Collected data:
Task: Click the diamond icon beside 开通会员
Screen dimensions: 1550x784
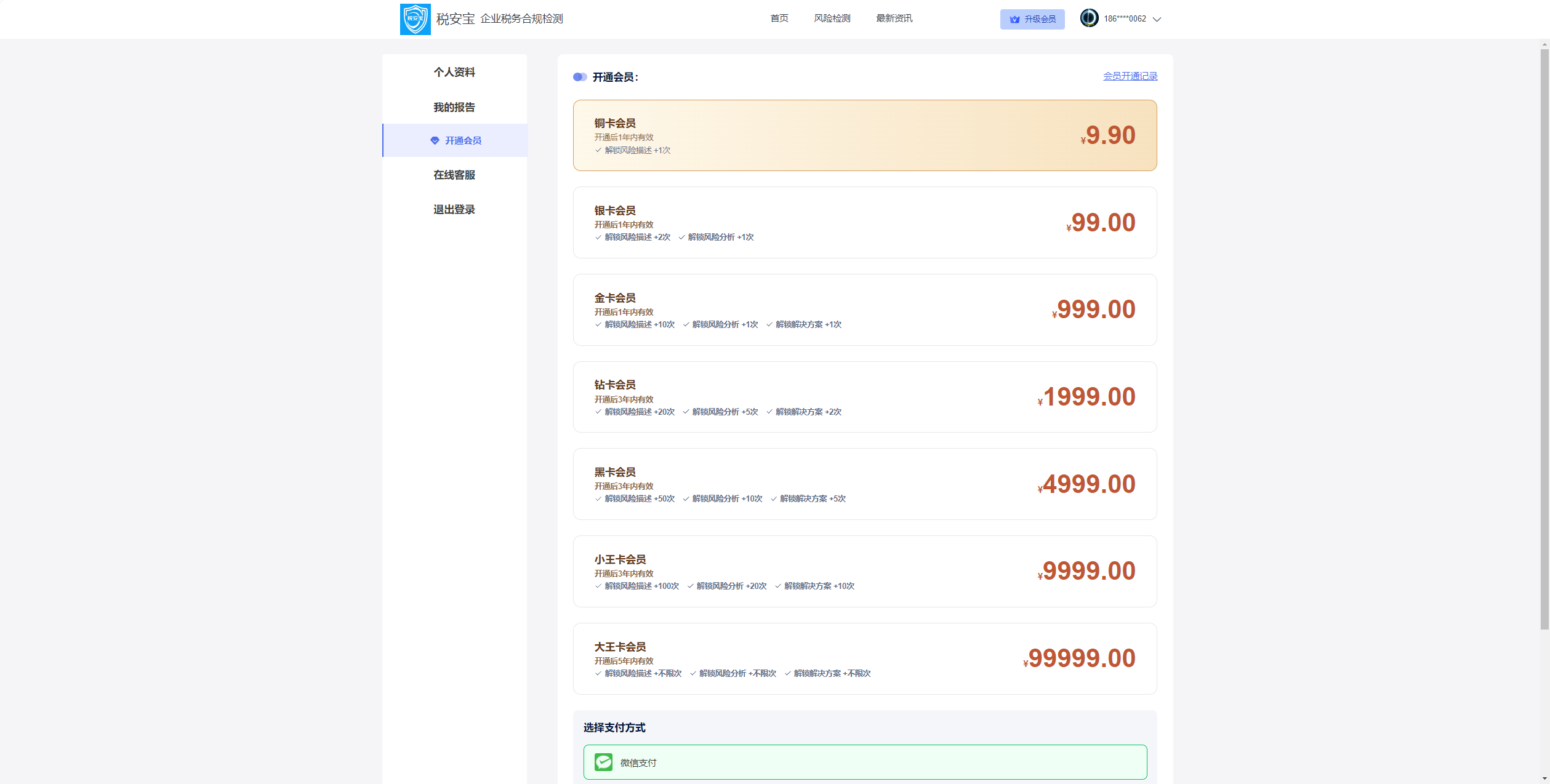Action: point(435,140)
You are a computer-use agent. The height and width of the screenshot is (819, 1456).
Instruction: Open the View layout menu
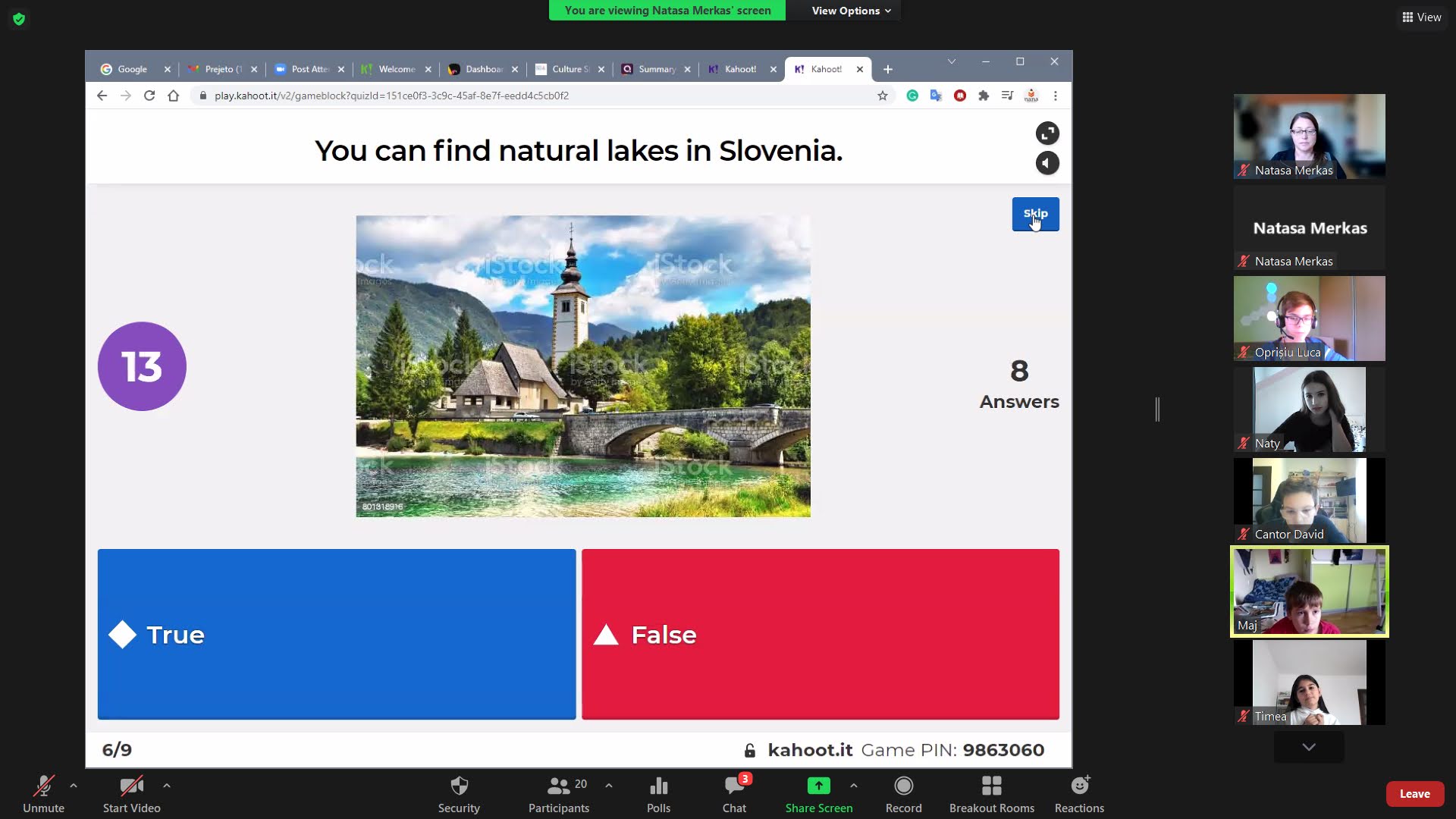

- _DIRECTIONS_
Write out every record exactly. Leave the pictures out.

- _THE COMPLETED TASK_
Task: Click the diamond icon beside 开通会员
Screen dimensions: 1550x784
Action: point(435,140)
You are a computer-use agent. The height and width of the screenshot is (819, 1456).
Instruction: Open the View layout menu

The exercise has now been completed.